KStreams app - excessive memory usage

389 views Asked by At

Im running a (relatively) simple KStreams app:

stream->aggregate by key->filter->foreach

It processes ~200K records / minute on AWS EC2 with 32Gb / 8CPU

Within 10 minutes of starting it the memory usage exceeds 40%. Not long after (typically less than 15min) the OS will OOM-kill it.

Configuration:

config.put(ConsumerConfig.MAX_POLL_INTERVAL_MS_CONFIG, "450000");
config.put(ConsumerConfig.MAX_POLL_RECORDS_CONFIG, 250);
config.put(ConsumerConfig.AUTO_OFFSET_RESET_CONFIG, "latest");
config.put(StreamsConfig.TIMESTAMP_EXTRACTOR_CLASS_CONFIG, EventTimeExtractor.class.getName());

config.put(ProducerConfig.COMPRESSION_TYPE_CONFIG, "snappy");
config.put(StreamsConfig.NUM_STANDBY_REPLICAS_CONFIG, "2");

Aggregation step:

KTable<Windowed<String>, String> ktAgg = sourceStream.groupByKey().aggregate(
        String::new,
        new Aggregate(),
        TimeWindows.of(20 * 60 * 1000L).advanceBy(5 * 60 * 1000L).until(40 * 60 * 1000L),
        stringSerde, "table_stream");

Using Kafka 0.10.1.1

Suggestions on where to look for the culprit?


side note:

I tried instrumenting this app with NewRelic javaagent.
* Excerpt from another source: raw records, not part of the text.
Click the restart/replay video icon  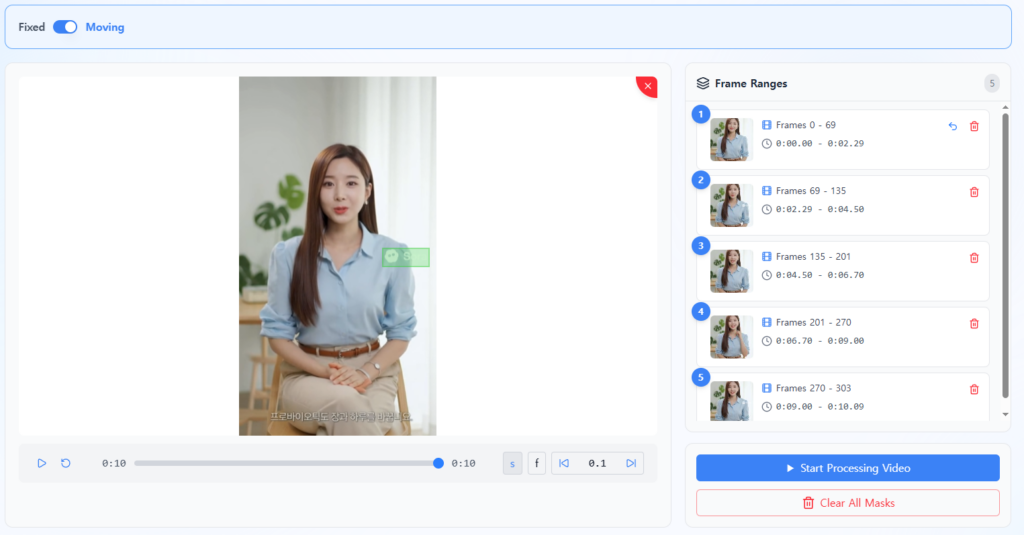[66, 463]
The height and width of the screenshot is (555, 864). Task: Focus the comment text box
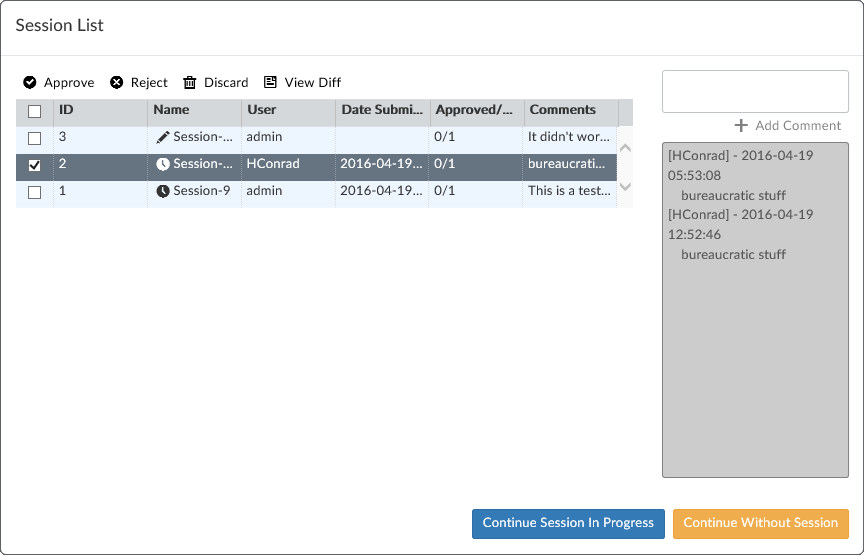pyautogui.click(x=755, y=92)
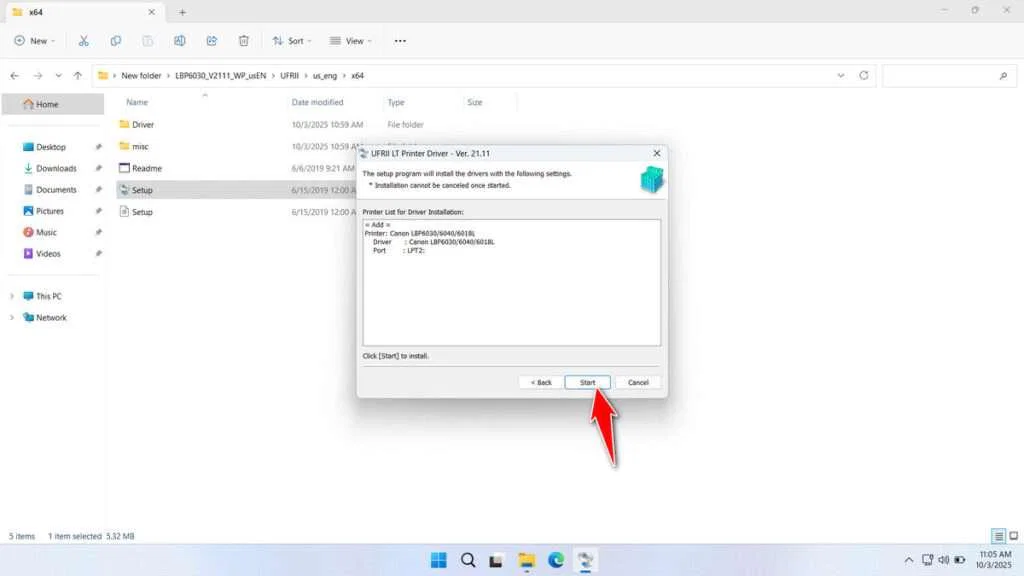
Task: Expand the Network tree node
Action: (13, 318)
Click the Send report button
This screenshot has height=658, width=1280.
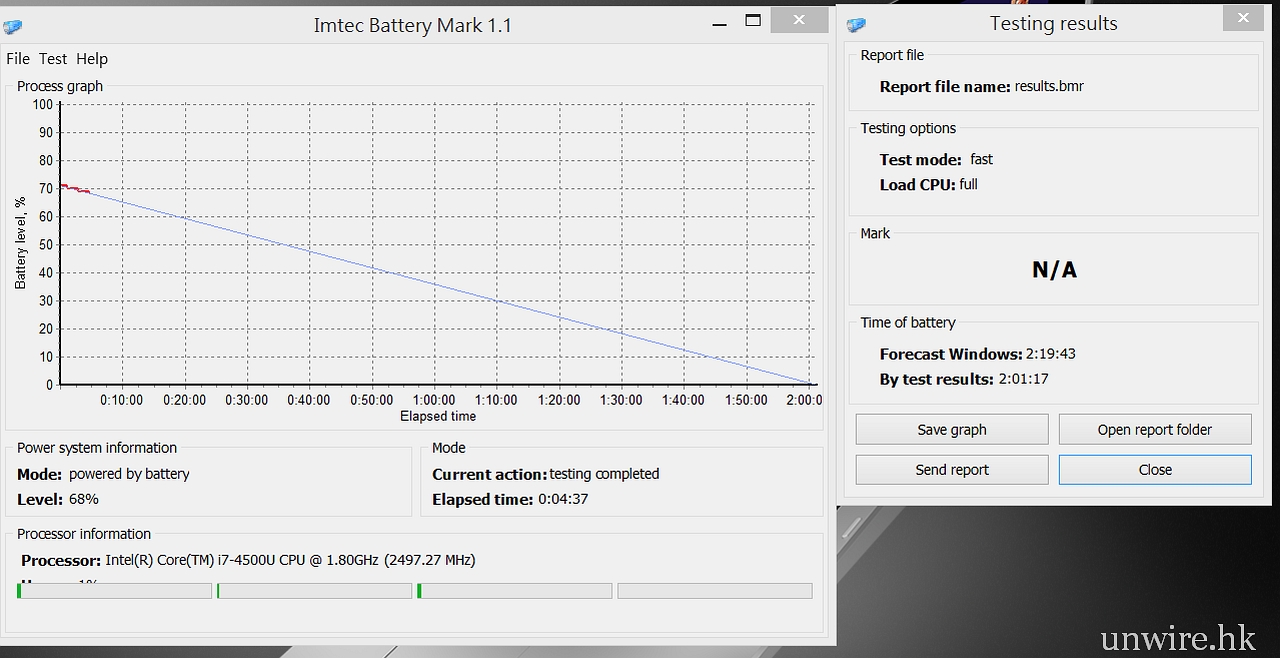click(x=952, y=470)
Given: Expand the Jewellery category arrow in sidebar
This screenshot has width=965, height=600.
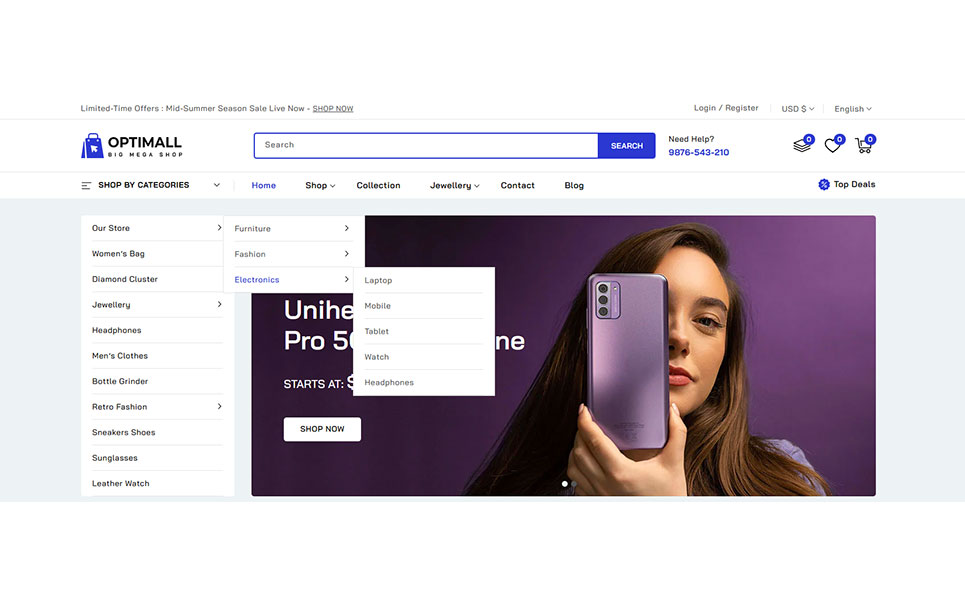Looking at the screenshot, I should click(x=219, y=305).
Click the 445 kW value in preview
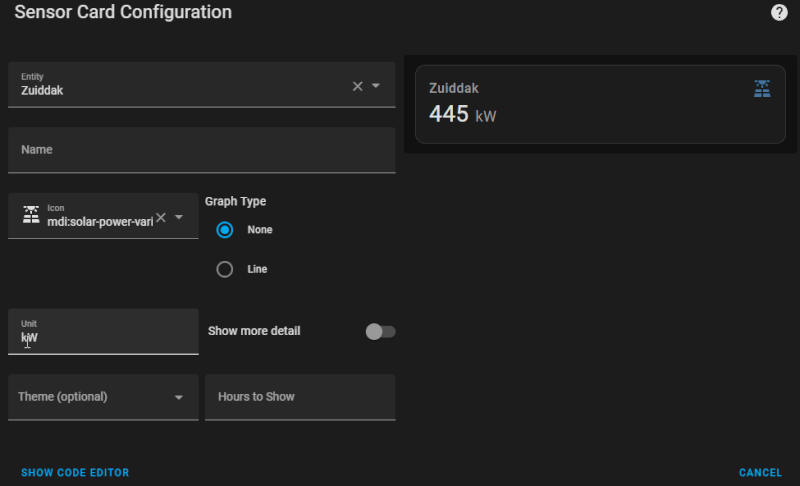 click(462, 115)
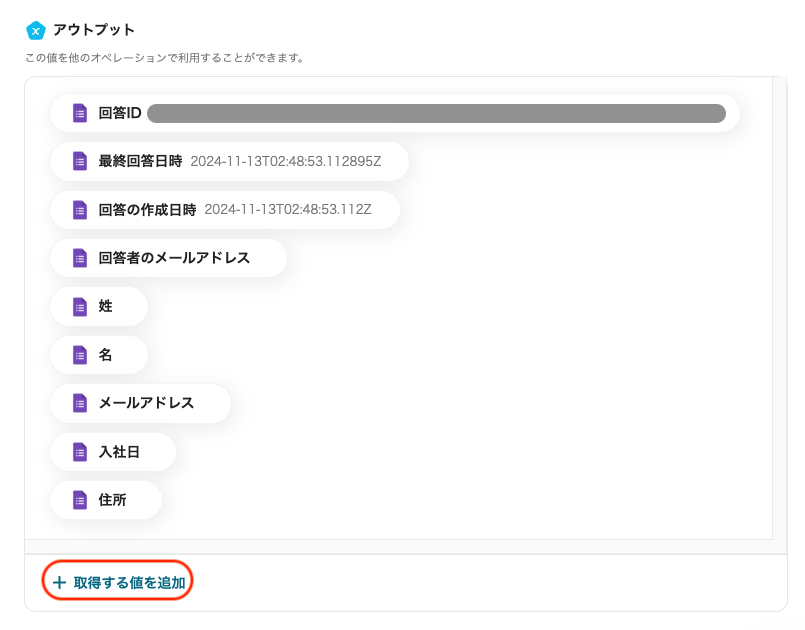Click the 住所 output chip

point(106,500)

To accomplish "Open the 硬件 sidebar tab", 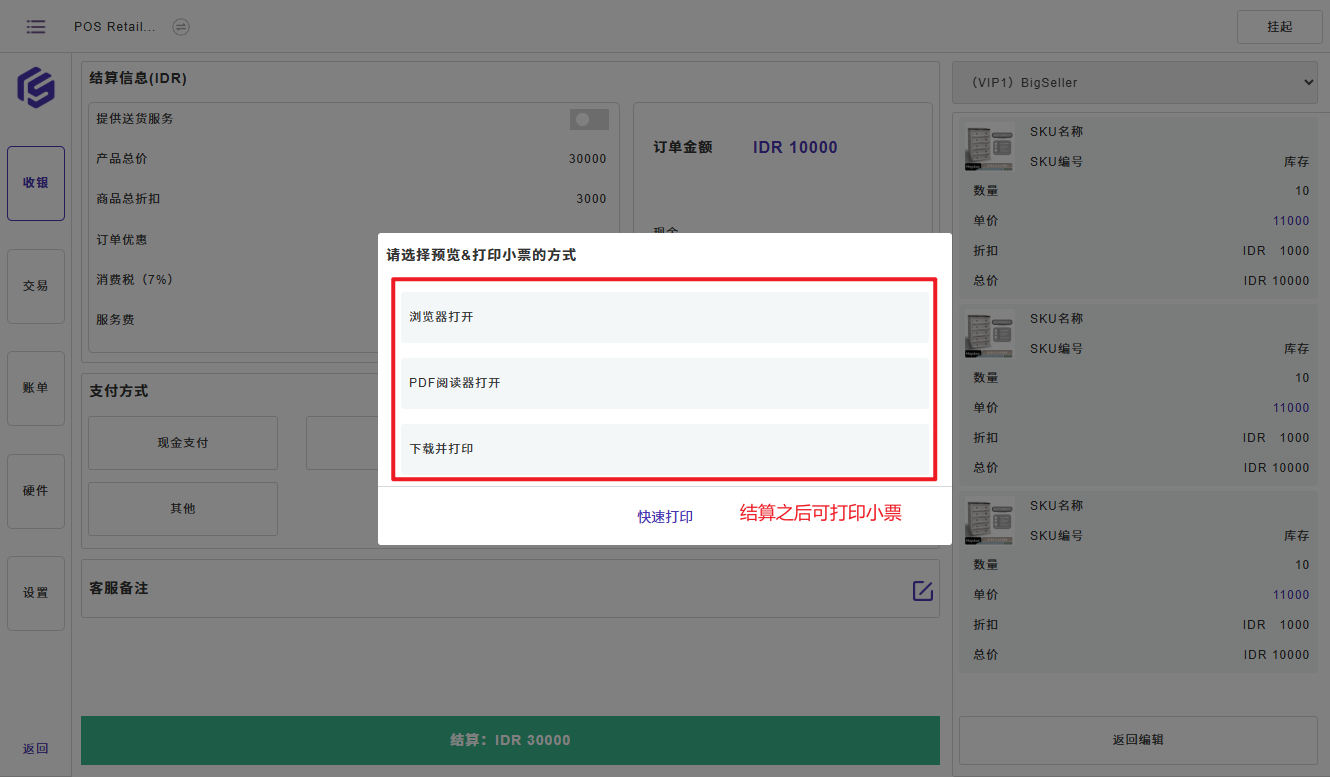I will point(36,491).
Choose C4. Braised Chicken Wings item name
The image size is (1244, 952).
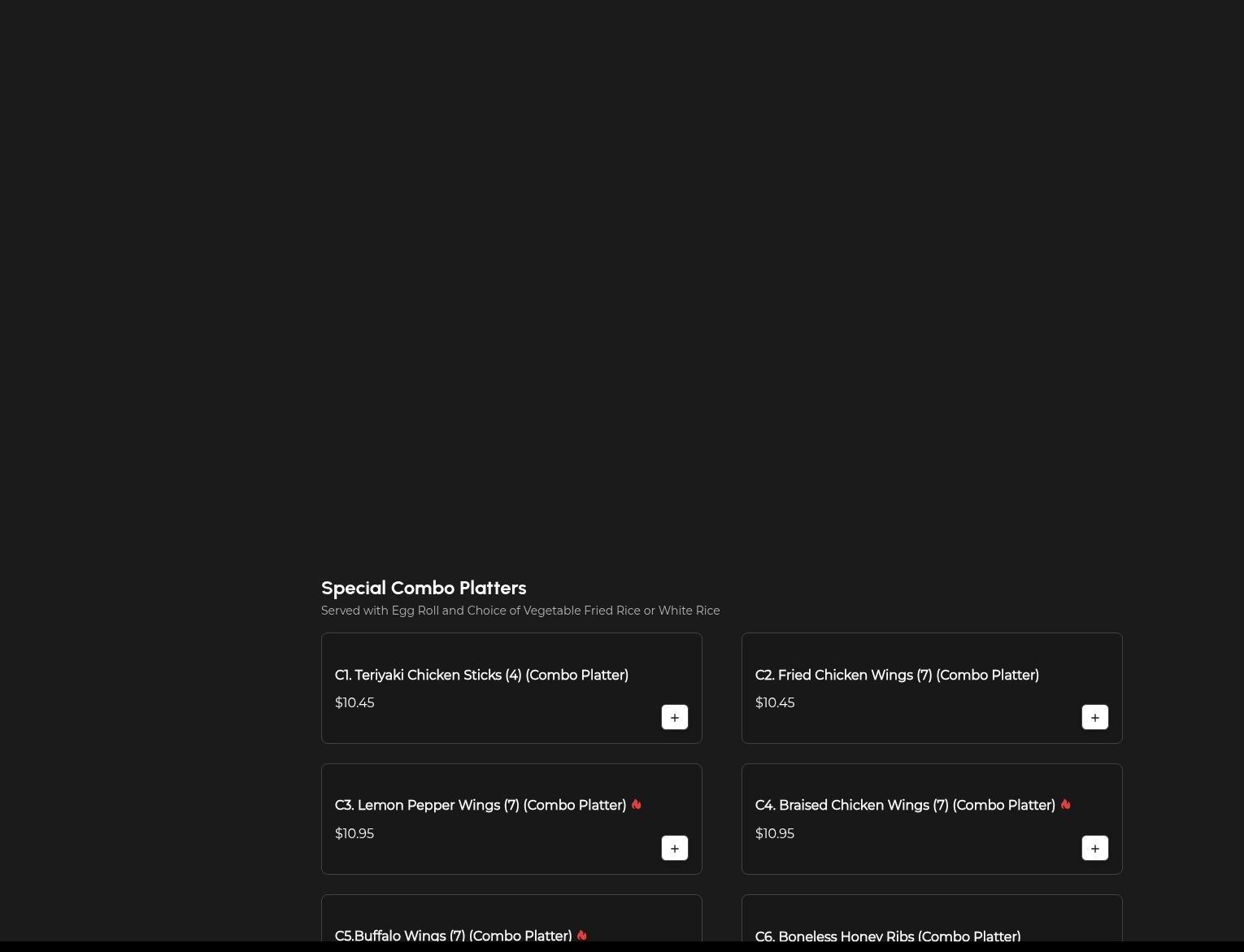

When I ran it with -XX:+useG1GC it did the standard "use lots of memory and then get killed" but when I removed the G1GC param the process ran up System Load to > 21. I had to kill that one myself.

What output there was from NewRelic didn't show anything outrageous w/re memory mgmt.

0

There are 0 answers